------ Extracted entries ------

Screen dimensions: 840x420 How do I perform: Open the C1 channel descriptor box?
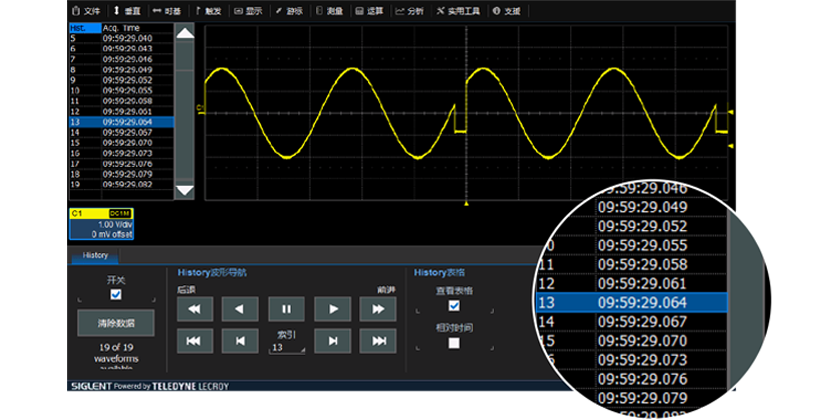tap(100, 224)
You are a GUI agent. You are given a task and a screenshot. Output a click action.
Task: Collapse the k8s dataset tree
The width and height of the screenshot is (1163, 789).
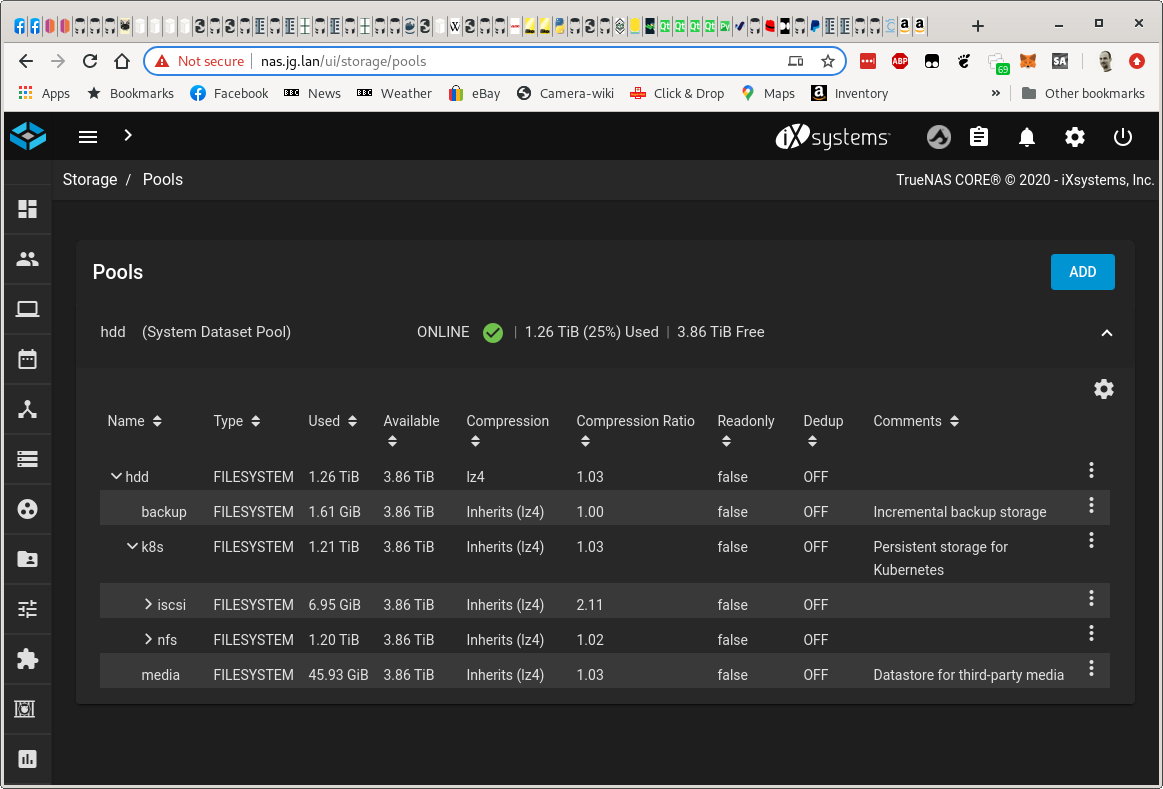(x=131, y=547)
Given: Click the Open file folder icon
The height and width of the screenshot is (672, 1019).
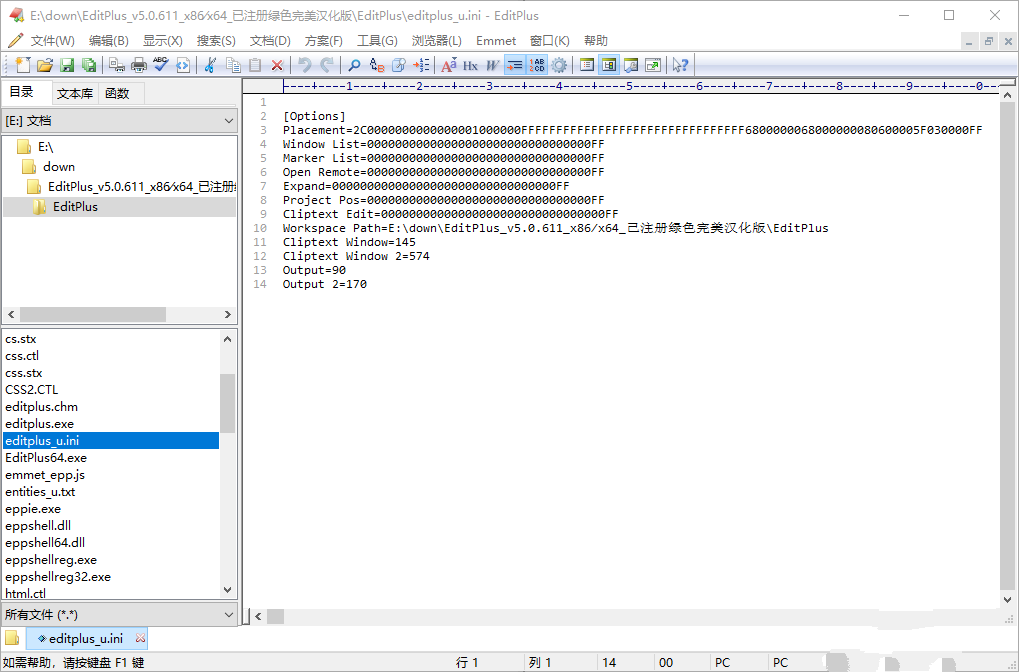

------

Requirement: What is needed is an exact copy of the lines from the one with "Task: Collapse the k8s dataset tree" through the end of the data above, both included, minus any pictures.

Result of this exercise:
Task: Collapse the k8s dataset tree
The width and height of the screenshot is (1163, 789).
(x=131, y=547)
Given: Click the Open file folder icon
The height and width of the screenshot is (672, 1019).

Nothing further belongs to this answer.